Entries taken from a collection
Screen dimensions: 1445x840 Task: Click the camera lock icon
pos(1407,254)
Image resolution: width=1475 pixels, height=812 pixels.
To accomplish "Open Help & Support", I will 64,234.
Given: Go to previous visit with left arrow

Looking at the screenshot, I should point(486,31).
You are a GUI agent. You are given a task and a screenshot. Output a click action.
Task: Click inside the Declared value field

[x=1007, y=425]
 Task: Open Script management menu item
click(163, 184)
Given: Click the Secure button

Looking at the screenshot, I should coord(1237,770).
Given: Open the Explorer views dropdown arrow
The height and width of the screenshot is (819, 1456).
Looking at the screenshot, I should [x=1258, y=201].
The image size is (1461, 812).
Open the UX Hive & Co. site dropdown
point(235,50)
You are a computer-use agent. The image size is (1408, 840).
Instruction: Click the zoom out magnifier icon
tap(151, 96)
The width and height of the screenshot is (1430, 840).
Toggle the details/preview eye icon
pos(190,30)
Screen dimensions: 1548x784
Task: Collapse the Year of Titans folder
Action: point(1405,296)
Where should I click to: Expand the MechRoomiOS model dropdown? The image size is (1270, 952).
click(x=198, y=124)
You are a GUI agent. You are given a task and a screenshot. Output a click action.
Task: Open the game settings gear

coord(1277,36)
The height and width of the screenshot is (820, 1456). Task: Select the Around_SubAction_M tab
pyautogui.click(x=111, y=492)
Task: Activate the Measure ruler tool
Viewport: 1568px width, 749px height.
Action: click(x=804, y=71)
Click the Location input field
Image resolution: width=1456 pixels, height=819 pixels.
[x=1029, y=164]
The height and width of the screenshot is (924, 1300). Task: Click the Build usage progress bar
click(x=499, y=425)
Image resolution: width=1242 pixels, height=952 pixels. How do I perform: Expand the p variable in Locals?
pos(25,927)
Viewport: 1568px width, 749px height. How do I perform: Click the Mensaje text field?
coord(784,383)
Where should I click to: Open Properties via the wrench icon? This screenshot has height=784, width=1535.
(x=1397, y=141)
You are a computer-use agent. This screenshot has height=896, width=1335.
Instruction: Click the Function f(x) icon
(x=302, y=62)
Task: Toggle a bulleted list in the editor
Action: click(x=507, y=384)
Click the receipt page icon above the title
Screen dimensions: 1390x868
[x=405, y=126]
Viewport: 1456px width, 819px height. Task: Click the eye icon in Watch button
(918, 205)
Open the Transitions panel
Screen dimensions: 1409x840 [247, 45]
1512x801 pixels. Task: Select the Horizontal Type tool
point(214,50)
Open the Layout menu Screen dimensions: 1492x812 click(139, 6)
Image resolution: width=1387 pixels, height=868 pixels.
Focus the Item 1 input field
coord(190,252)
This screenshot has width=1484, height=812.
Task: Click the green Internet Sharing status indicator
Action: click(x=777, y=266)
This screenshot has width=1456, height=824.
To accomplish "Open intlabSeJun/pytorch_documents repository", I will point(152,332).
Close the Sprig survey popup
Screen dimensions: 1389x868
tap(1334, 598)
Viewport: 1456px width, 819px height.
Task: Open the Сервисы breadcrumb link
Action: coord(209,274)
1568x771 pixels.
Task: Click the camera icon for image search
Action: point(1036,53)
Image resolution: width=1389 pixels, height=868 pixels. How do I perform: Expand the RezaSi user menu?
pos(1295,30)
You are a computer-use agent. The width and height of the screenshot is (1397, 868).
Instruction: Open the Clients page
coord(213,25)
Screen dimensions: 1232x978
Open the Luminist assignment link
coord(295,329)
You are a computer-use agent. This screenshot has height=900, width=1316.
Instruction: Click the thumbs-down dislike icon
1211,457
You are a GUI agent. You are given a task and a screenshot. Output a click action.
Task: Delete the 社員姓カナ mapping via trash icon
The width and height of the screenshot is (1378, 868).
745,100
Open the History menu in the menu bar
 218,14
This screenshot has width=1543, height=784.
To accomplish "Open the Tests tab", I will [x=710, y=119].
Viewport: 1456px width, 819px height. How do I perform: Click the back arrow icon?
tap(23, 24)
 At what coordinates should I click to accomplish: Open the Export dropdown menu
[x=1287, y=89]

» About this exercise
Each entry above is to be transcribed without alteration.

» Result of the exercise
Screen dimensions: 1445x840 Task: Click the camera lock icon
pos(1407,254)
Image resolution: width=1475 pixels, height=812 pixels.
To accomplish "Open Help & Support", I will 64,234.
Given: Go to previous visit with left arrow

Looking at the screenshot, I should point(486,31).
You are a GUI agent. You are given a task and a screenshot. Output a click action.
Task: Click inside the Declared value field

[x=1007, y=425]
 Task: Open Script management menu item
click(163, 184)
Given: Click the Secure button

Looking at the screenshot, I should coord(1237,770).
Given: Open the Explorer views dropdown arrow
The height and width of the screenshot is (819, 1456).
Looking at the screenshot, I should [x=1258, y=201].
The image size is (1461, 812).
Open the UX Hive & Co. site dropdown
point(235,50)
You are a computer-use agent. The image size is (1408, 840).
Instruction: Click the zoom out magnifier icon
tap(151, 96)
The width and height of the screenshot is (1430, 840).
Toggle the details/preview eye icon
pos(190,30)
Screen dimensions: 1548x784
Task: Collapse the Year of Titans folder
Action: point(1405,296)
Where should I click to: Expand the MechRoomiOS model dropdown? The image size is (1270, 952).
click(x=198, y=124)
You are a GUI agent. You are given a task and a screenshot. Output a click action.
Task: Open the game settings gear

coord(1277,36)
The height and width of the screenshot is (820, 1456). Task: Select the Around_SubAction_M tab
pyautogui.click(x=111, y=492)
Task: Activate the Measure ruler tool
Viewport: 1568px width, 749px height.
Action: click(x=804, y=71)
Click the Location input field
Image resolution: width=1456 pixels, height=819 pixels.
[x=1029, y=164]
The height and width of the screenshot is (924, 1300). Task: Click the Build usage progress bar
click(x=499, y=425)
Image resolution: width=1242 pixels, height=952 pixels. How do I perform: Expand the p variable in Locals?
pos(25,927)
Viewport: 1568px width, 749px height. How do I perform: Click the Mensaje text field?
coord(784,383)
Where should I click to: Open Properties via the wrench icon? This screenshot has height=784, width=1535.
(x=1397, y=141)
You are a computer-use agent. This screenshot has height=896, width=1335.
Instruction: Click the Function f(x) icon
(x=302, y=62)
Task: Toggle a bulleted list in the editor
Action: click(x=507, y=384)
Click the receipt page icon above the title
Screen dimensions: 1390x868
[x=405, y=126]
Viewport: 1456px width, 819px height. Task: Click the eye icon in Watch button
(918, 205)
Open the Transitions panel
Screen dimensions: 1409x840 [247, 45]
1512x801 pixels. Task: Select the Horizontal Type tool
point(214,50)
Open the Layout menu Screen dimensions: 1492x812 click(139, 6)
Image resolution: width=1387 pixels, height=868 pixels.
Focus the Item 1 input field
coord(190,252)
This screenshot has width=1484, height=812.
Task: Click the green Internet Sharing status indicator
Action: click(x=777, y=266)
This screenshot has width=1456, height=824.
To accomplish "Open intlabSeJun/pytorch_documents repository", I will point(152,332).
Close the Sprig survey popup
Screen dimensions: 1389x868
tap(1334, 598)
Viewport: 1456px width, 819px height.
Task: Open the Сервисы breadcrumb link
Action: coord(209,274)
1568x771 pixels.
Task: Click the camera icon for image search
Action: point(1036,53)
Image resolution: width=1389 pixels, height=868 pixels. How do I perform: Expand the RezaSi user menu?
pos(1295,30)
You are a computer-use agent. The width and height of the screenshot is (1397, 868).
Instruction: Open the Clients page
coord(213,25)
Screen dimensions: 1232x978
Open the Luminist assignment link
coord(295,329)
You are a computer-use agent. This screenshot has height=900, width=1316.
Instruction: Click the thumbs-down dislike icon
1211,457
You are a GUI agent. You are given a task and a screenshot. Output a click action.
Task: Delete the 社員姓カナ mapping via trash icon
The width and height of the screenshot is (1378, 868).
745,100
Open the History menu in the menu bar
 218,14
This screenshot has width=1543, height=784.
To accomplish "Open the Tests tab", I will [x=710, y=119].
Viewport: 1456px width, 819px height. How do I perform: Click the back arrow icon?
tap(23, 24)
 At what coordinates should I click to accomplish: Open the Export dropdown menu
[x=1287, y=89]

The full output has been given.